Share

Bab 7. Kamu Siapa?

Perempuan itu mendengar Adam berkata kecurigaannya tentang bilik elevator yang mengalami gangguan. Kemudian perempuan itu beringsut ke sudut ruangan. Dengan nada suara dan tatapan mata yang diliputi rasa takut dia bertanya, "Macet?"

Sebelum sempat Adam jawab, lampu lift itu berkedip-kedip dan sempat mati bersamaan saat terjadi guncangan kembali. Kali ini kotak pengangkut manusia itu seperti jatuh tanpa kendali. Sejenak mereka merasakan seolah-olah tanpa gravitasi.

"Aarrgghh …!" Perempuan itu berteriak.

Kemudian lift itu kembali berhenti disertai suara seperti benturan yang keras. Adam menahan emosi untuk tetap tenang dalam situasi genting itu. Angka masih menunjukkan lantai empat dan tanda panah tidak tampak. Adam menekan berkali-kali tombol yang berfungsi untuk membuka pintu, tetapi tidak terjadi perubahan.

Adam segera menekan tombol darurat untuk berkomunikasi dengan petugas di luar sana. "Halo! Halo! Ada orang di sana? Ada yang mendengar suara saya?" Adam beberapa kali mengulangi perkataannya. Namun, tak ada jawaban.

Saat Adam berusaha menghubungi petugas, dia melihat mata perempuan yang bersamanya di dalam lift itu menatap kosong dan mata membulat sempurna, wajahnya memucat, serta keringat dingin mulai bercucuran, sementara tubuhnya mematung tak bergerak. Melihat kondisi perempuan itu membuat Adam beralih fokus memerhatikan sang perempuan.

"Mbak! Mbak! Kamu baik-baik saja?" tanya Adam khawatir. 

Perempuan itu bergeming dan pandangannya kosong.

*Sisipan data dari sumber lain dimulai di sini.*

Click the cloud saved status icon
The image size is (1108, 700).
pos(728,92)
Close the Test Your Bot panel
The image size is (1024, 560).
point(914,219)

"Mbak … kamu kenapa? Jangan khawatir, sebentar lagi akan datang petugas buat nolongin kita," jelas Adam bermaksud menenangkan perempuan itu.

Ternyata itu tak membantu. perempuan itu justru mulai bertingkah seperti kehabisan napas. Tubuh ramping itu merosot ke lantai dan kedua tangannya memegang leher seolah-olah tak mampu bernapas karena tercekik. 

Adam mundur selangkah karena terkejut. Dia berpikir keras tentang apa yang sebenarnya sedang terjadi kepada perempuan itu. Adam dengan ragu-ragu mendekati dan mencoba menenangkannya.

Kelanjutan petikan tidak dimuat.